## Exercise
Would you output the lines from the one with "Task: Click the 輸入台股代號 input field" through the last line of the material below, exactly, but without pictures?

## Available data
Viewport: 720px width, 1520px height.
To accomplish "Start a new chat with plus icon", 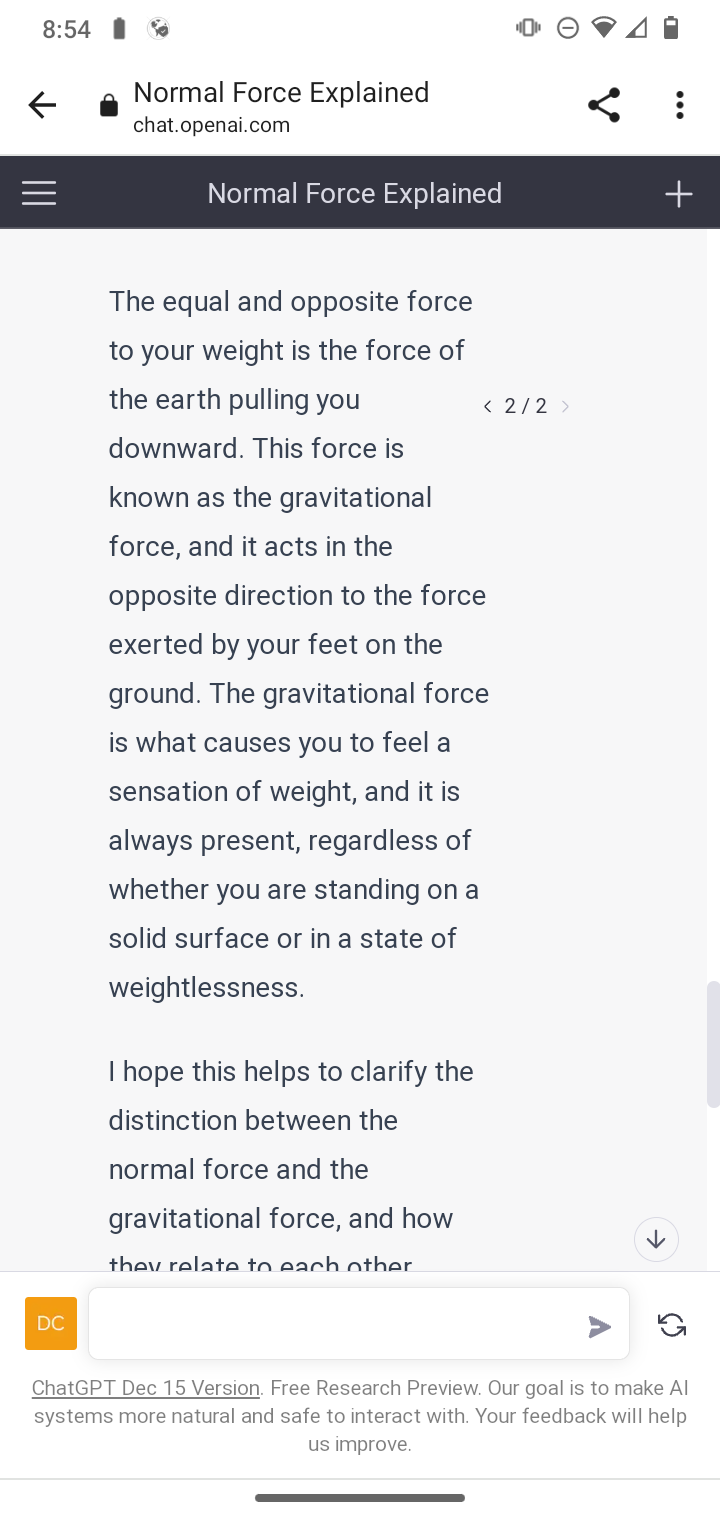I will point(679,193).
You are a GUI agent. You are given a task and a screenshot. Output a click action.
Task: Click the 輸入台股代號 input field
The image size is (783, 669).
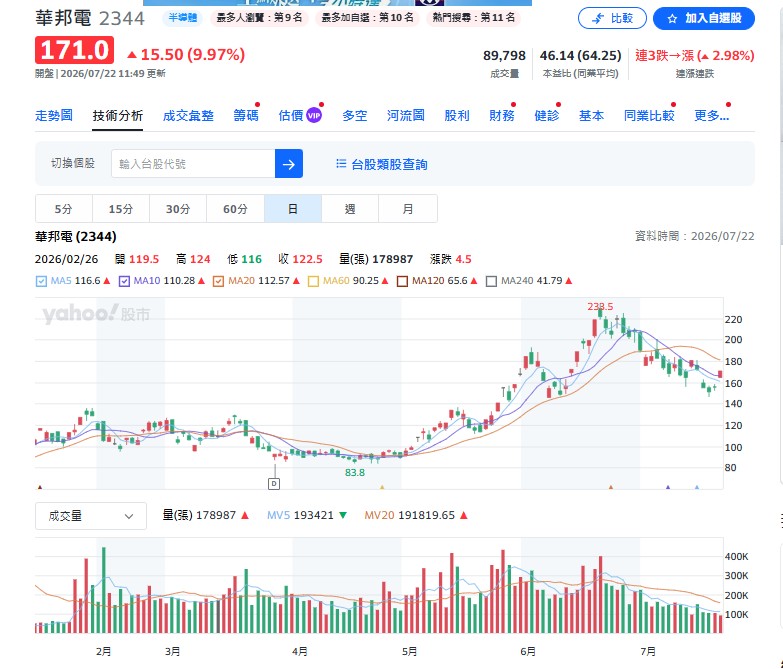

## Written response
Task: Click the 輸入台股代號 input field
The image size is (783, 669).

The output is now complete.